Exercise passage:

·····

On appeal, CCHS propounded four affirmative defenses it had advanced without success at the trial court level – none of which included the ministerial exception. First, CCHS asserted two First Amendment-based defenses: the “church autonomy” doctrine and freedom of association. The trial and appellate courts quickly disposed of both theories, concluding that CCHS’s “church autonomy” argument was another way of trying to dress up the ministerial exception and, as to freedom of association, the courts found “no precedent for privileging a right of expressive association over anti-discrimination laws.” CCHS also asserted a statutory defense under the Religious Freedom Restoration Act (RFRA), but the courts made quick work of this too, finding that the RFRA does not apply to suits between private parties.

·····

Required action 1:
Summarize the passage about CCHS's defenses in two sentences.
Required action 2:
Retype the part of the passage about CCHS's defenses starting at "On appeal, CCHS" and ending at "between private parties.".

Items from a collection:
·····

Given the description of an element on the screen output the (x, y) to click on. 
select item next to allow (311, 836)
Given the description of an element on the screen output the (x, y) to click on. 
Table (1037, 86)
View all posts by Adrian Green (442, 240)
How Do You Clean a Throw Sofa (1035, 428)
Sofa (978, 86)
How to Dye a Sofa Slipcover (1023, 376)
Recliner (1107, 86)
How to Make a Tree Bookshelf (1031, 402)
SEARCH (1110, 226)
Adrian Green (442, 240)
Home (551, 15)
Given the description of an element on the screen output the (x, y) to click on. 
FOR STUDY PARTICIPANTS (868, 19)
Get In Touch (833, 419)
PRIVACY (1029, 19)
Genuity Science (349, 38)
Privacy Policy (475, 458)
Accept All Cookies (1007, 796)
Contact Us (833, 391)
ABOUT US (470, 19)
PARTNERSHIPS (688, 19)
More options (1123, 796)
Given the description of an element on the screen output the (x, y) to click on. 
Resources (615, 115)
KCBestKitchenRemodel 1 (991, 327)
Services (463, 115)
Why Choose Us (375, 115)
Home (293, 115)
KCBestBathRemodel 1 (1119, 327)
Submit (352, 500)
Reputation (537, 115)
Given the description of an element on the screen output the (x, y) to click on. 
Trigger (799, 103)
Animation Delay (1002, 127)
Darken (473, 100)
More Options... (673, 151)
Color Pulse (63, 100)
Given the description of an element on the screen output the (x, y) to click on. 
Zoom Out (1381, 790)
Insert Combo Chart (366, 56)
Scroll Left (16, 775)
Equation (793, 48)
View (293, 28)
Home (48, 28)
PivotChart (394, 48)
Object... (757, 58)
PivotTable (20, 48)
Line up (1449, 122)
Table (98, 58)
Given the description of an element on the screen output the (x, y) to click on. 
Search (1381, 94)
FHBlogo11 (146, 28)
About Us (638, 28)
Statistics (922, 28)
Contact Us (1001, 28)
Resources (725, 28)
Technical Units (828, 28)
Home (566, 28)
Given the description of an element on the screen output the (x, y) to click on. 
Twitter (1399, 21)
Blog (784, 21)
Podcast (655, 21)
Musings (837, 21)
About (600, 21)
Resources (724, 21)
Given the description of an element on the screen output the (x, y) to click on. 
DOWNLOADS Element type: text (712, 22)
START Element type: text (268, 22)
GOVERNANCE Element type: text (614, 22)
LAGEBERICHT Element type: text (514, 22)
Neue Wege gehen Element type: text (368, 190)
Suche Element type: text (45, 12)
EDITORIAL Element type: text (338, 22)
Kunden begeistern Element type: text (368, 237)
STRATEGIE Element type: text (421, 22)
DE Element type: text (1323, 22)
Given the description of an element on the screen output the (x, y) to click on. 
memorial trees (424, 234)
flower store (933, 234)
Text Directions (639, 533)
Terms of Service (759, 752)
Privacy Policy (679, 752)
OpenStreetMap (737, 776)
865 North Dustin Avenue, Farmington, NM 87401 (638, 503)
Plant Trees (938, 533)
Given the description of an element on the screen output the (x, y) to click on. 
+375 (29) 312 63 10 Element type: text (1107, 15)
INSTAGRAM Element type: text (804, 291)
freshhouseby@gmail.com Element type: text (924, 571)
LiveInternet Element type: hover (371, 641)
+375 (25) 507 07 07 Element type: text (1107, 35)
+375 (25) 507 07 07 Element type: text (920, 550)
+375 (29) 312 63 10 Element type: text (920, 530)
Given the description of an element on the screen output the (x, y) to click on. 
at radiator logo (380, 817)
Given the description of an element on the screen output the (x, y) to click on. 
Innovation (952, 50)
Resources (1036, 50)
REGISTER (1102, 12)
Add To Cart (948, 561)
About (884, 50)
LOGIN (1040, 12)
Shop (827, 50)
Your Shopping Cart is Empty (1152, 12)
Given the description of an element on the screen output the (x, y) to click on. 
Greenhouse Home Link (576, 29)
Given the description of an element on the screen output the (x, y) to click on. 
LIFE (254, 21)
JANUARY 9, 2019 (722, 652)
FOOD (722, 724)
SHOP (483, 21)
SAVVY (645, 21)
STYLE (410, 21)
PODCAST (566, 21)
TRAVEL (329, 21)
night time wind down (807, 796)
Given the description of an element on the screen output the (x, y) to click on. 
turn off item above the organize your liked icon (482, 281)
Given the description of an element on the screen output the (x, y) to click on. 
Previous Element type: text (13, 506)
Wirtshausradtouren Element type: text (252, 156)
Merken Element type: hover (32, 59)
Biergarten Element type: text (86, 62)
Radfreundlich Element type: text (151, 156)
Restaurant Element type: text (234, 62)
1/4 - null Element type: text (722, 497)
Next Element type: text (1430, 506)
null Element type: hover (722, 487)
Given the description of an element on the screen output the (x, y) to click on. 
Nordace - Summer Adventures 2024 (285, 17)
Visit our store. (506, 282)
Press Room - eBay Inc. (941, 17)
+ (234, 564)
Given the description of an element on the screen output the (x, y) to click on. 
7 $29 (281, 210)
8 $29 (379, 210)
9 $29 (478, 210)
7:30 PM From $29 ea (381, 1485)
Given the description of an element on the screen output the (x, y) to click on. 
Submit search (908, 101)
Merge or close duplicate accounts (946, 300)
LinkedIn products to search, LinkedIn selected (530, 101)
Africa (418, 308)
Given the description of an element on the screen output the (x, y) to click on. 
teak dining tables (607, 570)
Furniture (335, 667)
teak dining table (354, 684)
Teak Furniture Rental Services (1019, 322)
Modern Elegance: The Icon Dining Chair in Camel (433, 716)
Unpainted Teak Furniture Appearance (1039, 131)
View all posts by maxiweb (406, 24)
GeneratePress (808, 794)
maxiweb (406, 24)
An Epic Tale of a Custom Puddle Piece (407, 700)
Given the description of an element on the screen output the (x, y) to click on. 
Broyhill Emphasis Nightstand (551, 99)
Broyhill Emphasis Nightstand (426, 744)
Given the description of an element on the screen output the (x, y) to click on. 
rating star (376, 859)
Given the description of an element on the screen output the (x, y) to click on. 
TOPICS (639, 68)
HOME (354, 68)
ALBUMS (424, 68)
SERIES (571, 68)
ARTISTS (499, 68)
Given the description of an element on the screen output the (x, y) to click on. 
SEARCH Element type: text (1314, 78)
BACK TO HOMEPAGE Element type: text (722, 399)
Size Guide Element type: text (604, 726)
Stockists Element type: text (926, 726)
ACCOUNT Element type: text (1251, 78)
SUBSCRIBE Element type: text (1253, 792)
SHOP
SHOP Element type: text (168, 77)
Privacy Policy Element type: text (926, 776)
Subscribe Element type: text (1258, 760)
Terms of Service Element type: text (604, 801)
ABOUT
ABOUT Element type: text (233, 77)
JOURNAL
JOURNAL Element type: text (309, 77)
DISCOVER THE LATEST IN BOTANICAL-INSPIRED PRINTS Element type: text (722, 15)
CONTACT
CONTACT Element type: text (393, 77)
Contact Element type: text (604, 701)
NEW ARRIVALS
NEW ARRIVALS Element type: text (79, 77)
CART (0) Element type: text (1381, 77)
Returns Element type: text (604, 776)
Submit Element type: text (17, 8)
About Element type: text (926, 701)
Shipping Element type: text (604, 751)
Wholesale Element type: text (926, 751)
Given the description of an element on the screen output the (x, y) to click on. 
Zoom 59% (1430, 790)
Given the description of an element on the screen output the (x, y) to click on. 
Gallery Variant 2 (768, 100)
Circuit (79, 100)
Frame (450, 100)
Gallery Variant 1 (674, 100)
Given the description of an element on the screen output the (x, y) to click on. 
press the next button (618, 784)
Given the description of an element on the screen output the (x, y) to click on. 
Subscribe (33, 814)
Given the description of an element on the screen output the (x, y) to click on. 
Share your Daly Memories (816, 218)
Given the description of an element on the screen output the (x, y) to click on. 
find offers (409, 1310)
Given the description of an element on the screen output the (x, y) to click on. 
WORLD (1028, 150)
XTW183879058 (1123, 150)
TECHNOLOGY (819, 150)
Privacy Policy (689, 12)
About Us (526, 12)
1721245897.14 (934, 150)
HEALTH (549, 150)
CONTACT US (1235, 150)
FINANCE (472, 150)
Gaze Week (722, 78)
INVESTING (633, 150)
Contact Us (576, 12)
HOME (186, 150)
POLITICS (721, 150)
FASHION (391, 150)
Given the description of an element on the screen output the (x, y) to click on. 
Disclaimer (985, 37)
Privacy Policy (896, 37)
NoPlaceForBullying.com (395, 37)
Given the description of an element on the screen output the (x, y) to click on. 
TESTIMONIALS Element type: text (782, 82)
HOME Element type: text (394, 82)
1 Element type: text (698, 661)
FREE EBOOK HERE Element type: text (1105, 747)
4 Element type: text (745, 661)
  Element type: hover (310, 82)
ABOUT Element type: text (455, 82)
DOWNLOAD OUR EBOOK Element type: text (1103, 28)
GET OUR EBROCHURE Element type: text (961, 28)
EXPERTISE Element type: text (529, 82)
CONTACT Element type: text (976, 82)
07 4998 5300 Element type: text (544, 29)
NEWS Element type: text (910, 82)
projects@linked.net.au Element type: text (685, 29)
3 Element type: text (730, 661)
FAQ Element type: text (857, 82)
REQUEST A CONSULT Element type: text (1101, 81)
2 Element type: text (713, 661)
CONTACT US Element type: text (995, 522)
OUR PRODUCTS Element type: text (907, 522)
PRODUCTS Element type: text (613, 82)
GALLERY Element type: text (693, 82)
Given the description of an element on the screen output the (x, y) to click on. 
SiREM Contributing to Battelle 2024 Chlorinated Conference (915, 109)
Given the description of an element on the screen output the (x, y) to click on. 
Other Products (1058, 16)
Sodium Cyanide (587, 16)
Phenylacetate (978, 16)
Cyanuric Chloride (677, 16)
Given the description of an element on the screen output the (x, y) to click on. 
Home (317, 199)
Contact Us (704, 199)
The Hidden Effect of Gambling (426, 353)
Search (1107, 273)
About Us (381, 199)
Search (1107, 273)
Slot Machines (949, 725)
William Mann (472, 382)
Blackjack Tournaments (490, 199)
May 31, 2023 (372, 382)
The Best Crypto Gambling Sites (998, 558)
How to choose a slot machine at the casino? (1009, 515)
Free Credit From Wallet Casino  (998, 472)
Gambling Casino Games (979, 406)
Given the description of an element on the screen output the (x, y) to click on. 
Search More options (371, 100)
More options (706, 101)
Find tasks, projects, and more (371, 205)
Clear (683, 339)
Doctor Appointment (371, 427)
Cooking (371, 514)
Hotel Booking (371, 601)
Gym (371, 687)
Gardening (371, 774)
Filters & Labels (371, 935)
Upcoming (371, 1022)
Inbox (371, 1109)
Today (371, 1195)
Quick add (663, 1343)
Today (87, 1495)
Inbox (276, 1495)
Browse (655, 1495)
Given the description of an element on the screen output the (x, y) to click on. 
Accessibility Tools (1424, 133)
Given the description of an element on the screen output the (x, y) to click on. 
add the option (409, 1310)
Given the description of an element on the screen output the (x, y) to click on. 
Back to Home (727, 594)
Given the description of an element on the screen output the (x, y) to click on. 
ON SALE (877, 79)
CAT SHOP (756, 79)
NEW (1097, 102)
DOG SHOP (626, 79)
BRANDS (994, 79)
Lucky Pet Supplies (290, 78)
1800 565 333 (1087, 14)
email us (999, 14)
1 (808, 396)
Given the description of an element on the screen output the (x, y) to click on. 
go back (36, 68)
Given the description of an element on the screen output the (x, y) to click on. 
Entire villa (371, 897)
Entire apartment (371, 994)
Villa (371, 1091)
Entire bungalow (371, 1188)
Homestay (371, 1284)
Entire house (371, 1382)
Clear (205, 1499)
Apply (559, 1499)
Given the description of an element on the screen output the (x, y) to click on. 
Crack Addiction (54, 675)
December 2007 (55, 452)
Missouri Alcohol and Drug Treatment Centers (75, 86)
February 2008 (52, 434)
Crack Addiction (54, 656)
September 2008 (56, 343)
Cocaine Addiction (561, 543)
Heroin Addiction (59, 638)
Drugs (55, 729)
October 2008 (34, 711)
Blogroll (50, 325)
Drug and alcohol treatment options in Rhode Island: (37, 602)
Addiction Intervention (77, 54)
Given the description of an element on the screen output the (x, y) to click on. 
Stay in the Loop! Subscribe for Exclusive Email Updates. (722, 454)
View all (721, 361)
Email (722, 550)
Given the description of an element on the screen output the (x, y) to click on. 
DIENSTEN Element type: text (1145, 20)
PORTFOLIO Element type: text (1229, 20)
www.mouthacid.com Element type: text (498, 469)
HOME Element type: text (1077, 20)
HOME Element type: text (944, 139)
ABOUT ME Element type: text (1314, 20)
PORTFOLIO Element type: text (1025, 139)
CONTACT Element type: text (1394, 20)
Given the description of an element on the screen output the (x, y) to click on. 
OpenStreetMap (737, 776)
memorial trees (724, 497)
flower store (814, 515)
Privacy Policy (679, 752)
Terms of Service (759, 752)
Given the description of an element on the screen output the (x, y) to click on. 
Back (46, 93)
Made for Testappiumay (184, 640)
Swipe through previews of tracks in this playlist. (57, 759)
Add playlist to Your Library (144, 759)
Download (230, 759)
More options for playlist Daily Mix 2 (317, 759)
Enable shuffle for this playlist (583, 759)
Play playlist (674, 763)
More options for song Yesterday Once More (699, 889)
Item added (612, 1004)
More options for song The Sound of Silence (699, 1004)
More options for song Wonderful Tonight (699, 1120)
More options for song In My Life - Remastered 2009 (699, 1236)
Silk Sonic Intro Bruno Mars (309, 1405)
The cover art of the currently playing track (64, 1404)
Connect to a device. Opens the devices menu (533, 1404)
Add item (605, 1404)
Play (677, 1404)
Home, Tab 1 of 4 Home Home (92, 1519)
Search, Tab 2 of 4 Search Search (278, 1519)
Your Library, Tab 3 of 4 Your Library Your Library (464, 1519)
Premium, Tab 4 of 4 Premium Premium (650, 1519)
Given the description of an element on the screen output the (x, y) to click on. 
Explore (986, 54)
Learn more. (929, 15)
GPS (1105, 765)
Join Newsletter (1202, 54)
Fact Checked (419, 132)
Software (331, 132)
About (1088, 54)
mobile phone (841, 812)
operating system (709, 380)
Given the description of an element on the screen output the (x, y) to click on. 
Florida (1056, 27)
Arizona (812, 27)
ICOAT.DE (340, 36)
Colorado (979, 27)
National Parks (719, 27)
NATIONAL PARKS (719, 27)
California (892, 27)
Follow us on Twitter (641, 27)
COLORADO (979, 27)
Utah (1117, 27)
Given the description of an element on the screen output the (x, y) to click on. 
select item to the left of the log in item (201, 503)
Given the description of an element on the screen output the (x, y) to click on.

·····

Output 1:
On appeal, CCHS raised four affirmative defenses that had failed at trial, none of them the ministerial exception. The courts rejected its "church autonomy" argument as a disguised version of the ministerial exception, found no precedent for putting expressive association ahead of anti-discrimination laws, and held that the RFRA does not apply to suits between private parties.

Output 2:
On appeal, CCHS propounded four affirmative defenses it had advanced without success at the trial court level – none of which included the ministerial exception. First, CCHS asserted two First Amendment-based defenses: the “church autonomy” doctrine and freedom of association. The trial and appellate courts quickly disposed of both theories, concluding that CCHS’s “church autonomy” argument was another way of trying to dress up the ministerial exception and, as to freedom of association, the courts found “no precedent for privileging a right of expressive association over anti-discrimination laws.” CCHS also asserted a statutory defense under the Religious Freedom Restoration Act (RFRA), but the courts made quick work of this too, finding that the RFRA does not apply to suits between private parties.